Exercise details:
An exact copy of the entries below is the expected answer.

Saved entries:
______________________________

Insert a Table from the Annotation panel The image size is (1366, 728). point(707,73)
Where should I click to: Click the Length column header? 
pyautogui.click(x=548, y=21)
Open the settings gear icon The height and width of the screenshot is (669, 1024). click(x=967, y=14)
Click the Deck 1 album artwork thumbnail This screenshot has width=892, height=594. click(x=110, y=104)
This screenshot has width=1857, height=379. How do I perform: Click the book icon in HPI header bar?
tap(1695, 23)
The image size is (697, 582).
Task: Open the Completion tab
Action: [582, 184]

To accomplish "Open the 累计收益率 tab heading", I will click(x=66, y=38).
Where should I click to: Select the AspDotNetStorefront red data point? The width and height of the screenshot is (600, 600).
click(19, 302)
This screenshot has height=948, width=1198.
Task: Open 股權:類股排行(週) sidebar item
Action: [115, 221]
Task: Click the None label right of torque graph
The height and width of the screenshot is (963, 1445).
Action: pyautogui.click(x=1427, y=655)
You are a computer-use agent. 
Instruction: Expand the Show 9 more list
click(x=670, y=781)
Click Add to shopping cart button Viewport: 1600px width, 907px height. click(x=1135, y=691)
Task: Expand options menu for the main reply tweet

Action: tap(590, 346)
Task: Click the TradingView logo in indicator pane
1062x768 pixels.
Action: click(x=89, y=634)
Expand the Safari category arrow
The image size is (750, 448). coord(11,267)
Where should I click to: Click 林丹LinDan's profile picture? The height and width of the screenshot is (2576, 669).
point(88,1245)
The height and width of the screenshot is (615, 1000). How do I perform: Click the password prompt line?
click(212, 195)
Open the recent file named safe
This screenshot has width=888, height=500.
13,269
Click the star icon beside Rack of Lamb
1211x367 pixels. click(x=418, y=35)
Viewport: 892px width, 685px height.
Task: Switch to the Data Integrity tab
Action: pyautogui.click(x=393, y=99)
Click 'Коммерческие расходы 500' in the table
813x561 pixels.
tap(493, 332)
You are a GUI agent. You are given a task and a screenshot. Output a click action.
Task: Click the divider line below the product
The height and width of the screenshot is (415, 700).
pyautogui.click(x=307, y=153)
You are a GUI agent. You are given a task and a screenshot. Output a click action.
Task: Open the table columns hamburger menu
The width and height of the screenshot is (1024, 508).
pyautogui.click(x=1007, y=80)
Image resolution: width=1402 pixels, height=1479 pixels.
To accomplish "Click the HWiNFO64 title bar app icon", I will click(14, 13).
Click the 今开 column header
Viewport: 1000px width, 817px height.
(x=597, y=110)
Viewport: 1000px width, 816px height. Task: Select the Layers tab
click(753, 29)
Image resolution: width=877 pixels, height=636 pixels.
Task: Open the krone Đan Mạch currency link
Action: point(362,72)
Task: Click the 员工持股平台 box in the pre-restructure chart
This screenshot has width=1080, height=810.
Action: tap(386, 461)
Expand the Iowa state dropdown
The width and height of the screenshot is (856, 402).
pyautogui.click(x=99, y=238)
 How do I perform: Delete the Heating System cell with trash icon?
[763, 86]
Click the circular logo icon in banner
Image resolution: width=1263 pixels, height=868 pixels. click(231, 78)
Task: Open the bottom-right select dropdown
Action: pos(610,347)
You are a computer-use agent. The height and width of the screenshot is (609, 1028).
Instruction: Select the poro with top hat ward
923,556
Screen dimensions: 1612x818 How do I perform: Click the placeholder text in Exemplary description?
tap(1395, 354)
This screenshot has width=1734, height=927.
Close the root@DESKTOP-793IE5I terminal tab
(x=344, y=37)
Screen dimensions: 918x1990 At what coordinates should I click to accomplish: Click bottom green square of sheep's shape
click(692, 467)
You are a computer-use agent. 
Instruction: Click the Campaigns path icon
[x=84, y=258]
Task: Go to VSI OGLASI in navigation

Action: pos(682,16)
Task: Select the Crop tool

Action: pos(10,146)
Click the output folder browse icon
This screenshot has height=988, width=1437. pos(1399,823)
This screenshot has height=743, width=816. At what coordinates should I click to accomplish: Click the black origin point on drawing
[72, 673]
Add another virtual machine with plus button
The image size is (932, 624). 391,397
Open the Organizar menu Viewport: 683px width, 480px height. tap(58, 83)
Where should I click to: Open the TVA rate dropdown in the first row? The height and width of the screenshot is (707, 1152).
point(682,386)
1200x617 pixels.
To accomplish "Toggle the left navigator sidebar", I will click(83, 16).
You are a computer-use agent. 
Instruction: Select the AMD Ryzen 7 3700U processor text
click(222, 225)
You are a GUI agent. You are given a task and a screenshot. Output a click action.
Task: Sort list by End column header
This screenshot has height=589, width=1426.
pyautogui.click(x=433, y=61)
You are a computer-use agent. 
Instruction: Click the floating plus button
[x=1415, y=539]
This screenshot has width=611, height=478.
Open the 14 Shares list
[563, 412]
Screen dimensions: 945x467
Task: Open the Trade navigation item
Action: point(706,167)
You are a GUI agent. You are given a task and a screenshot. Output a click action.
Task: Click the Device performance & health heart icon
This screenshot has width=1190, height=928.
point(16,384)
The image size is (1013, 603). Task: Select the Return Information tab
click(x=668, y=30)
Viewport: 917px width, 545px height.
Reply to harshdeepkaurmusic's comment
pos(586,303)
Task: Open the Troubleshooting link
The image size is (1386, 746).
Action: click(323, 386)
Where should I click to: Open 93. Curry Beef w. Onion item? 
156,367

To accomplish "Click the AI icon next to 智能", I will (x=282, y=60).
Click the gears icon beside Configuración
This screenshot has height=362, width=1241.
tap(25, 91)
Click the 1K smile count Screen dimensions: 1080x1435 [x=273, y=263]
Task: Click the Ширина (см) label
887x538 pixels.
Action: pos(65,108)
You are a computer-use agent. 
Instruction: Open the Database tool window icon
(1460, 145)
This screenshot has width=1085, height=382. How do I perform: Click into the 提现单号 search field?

______________________________

Exercise response:
Insert a Table from the Annotation panel The image size is (1366, 728). point(707,73)
Where should I click to: Click the Length column header? 
pyautogui.click(x=548, y=21)
Open the settings gear icon The height and width of the screenshot is (669, 1024). click(x=967, y=14)
Click the Deck 1 album artwork thumbnail This screenshot has width=892, height=594. click(x=110, y=104)
This screenshot has width=1857, height=379. How do I perform: Click the book icon in HPI header bar?
tap(1695, 23)
The image size is (697, 582).
Task: Open the Completion tab
Action: [582, 184]

To accomplish "Open the 累计收益率 tab heading", I will click(x=66, y=38).
Where should I click to: Select the AspDotNetStorefront red data point? The width and height of the screenshot is (600, 600).
click(19, 302)
This screenshot has height=948, width=1198.
Task: Open 股權:類股排行(週) sidebar item
Action: [115, 221]
Task: Click the None label right of torque graph
The height and width of the screenshot is (963, 1445).
Action: pyautogui.click(x=1427, y=655)
You are a computer-use agent. 
Instruction: Expand the Show 9 more list
click(x=670, y=781)
Click Add to shopping cart button Viewport: 1600px width, 907px height. click(x=1135, y=691)
Task: Expand options menu for the main reply tweet

Action: tap(590, 346)
Task: Click the TradingView logo in indicator pane
1062x768 pixels.
Action: click(x=89, y=634)
Expand the Safari category arrow
The image size is (750, 448). coord(11,267)
Where should I click to: Click 林丹LinDan's profile picture? The height and width of the screenshot is (2576, 669).
point(88,1245)
The height and width of the screenshot is (615, 1000). How do I perform: Click the password prompt line?
click(212, 195)
Open the recent file named safe
This screenshot has width=888, height=500.
13,269
Click the star icon beside Rack of Lamb
1211x367 pixels. click(x=418, y=35)
Viewport: 892px width, 685px height.
Task: Switch to the Data Integrity tab
Action: pyautogui.click(x=393, y=99)
Click 'Коммерческие расходы 500' in the table
813x561 pixels.
tap(493, 332)
You are a GUI agent. You are given a task and a screenshot. Output a click action.
Task: Click the divider line below the product
The height and width of the screenshot is (415, 700).
pyautogui.click(x=307, y=153)
You are a GUI agent. You are given a task and a screenshot. Output a click action.
Task: Open the table columns hamburger menu
The width and height of the screenshot is (1024, 508).
pyautogui.click(x=1007, y=80)
Image resolution: width=1402 pixels, height=1479 pixels.
To accomplish "Click the HWiNFO64 title bar app icon", I will click(14, 13).
Click the 今开 column header
Viewport: 1000px width, 817px height.
(x=597, y=110)
Viewport: 1000px width, 816px height. Task: Select the Layers tab
click(753, 29)
Image resolution: width=877 pixels, height=636 pixels.
Task: Open the krone Đan Mạch currency link
Action: point(362,72)
Task: Click the 员工持股平台 box in the pre-restructure chart
This screenshot has width=1080, height=810.
Action: tap(386, 461)
Expand the Iowa state dropdown
The width and height of the screenshot is (856, 402).
pyautogui.click(x=99, y=238)
 How do I perform: Delete the Heating System cell with trash icon?
[763, 86]
Click the circular logo icon in banner
Image resolution: width=1263 pixels, height=868 pixels. click(231, 78)
Task: Open the bottom-right select dropdown
Action: pos(610,347)
You are a computer-use agent. The height and width of the screenshot is (609, 1028).
Instruction: Select the poro with top hat ward
923,556
Screen dimensions: 1612x818 How do I perform: Click the placeholder text in Exemplary description?
tap(1395, 354)
This screenshot has width=1734, height=927.
Close the root@DESKTOP-793IE5I terminal tab
(x=344, y=37)
Screen dimensions: 918x1990 At what coordinates should I click to accomplish: Click bottom green square of sheep's shape
click(692, 467)
You are a computer-use agent. 
Instruction: Click the Campaigns path icon
[x=84, y=258]
Task: Go to VSI OGLASI in navigation

Action: pos(682,16)
Task: Select the Crop tool

Action: pos(10,146)
Click the output folder browse icon
This screenshot has height=988, width=1437. pos(1399,823)
This screenshot has height=743, width=816. At what coordinates should I click to accomplish: Click the black origin point on drawing
[72, 673]
Add another virtual machine with plus button
The image size is (932, 624). 391,397
Open the Organizar menu Viewport: 683px width, 480px height. tap(58, 83)
Where should I click to: Open the TVA rate dropdown in the first row? The height and width of the screenshot is (707, 1152).
point(682,386)
1200x617 pixels.
To accomplish "Toggle the left navigator sidebar", I will click(83, 16).
You are a computer-use agent. 
Instruction: Select the AMD Ryzen 7 3700U processor text
click(222, 225)
You are a GUI agent. You are given a task and a screenshot. Output a click action.
Task: Sort list by End column header
This screenshot has height=589, width=1426.
pyautogui.click(x=433, y=61)
You are a computer-use agent. 
Instruction: Click the floating plus button
[x=1415, y=539]
This screenshot has width=611, height=478.
Open the 14 Shares list
[563, 412]
Screen dimensions: 945x467
Task: Open the Trade navigation item
Action: point(706,167)
You are a GUI agent. You are given a task and a screenshot. Output a click action.
Task: Click the Device performance & health heart icon
This screenshot has width=1190, height=928.
point(16,384)
The image size is (1013, 603). Task: Select the Return Information tab
click(x=668, y=30)
Viewport: 917px width, 545px height.
Reply to harshdeepkaurmusic's comment
pos(586,303)
Task: Open the Troubleshooting link
The image size is (1386, 746).
Action: click(323, 386)
Where should I click to: Open 93. Curry Beef w. Onion item? 
156,367

To accomplish "Click the AI icon next to 智能", I will (x=282, y=60).
Click the gears icon beside Configuración
This screenshot has height=362, width=1241.
tap(25, 91)
Click the 1K smile count Screen dimensions: 1080x1435 [x=273, y=263]
Task: Click the Ширина (см) label
887x538 pixels.
Action: pos(65,108)
You are a computer-use agent. 
Instruction: Open the Database tool window icon
(1460, 145)
This screenshot has width=1085, height=382. How do I perform: Click into the 提现单号 search field?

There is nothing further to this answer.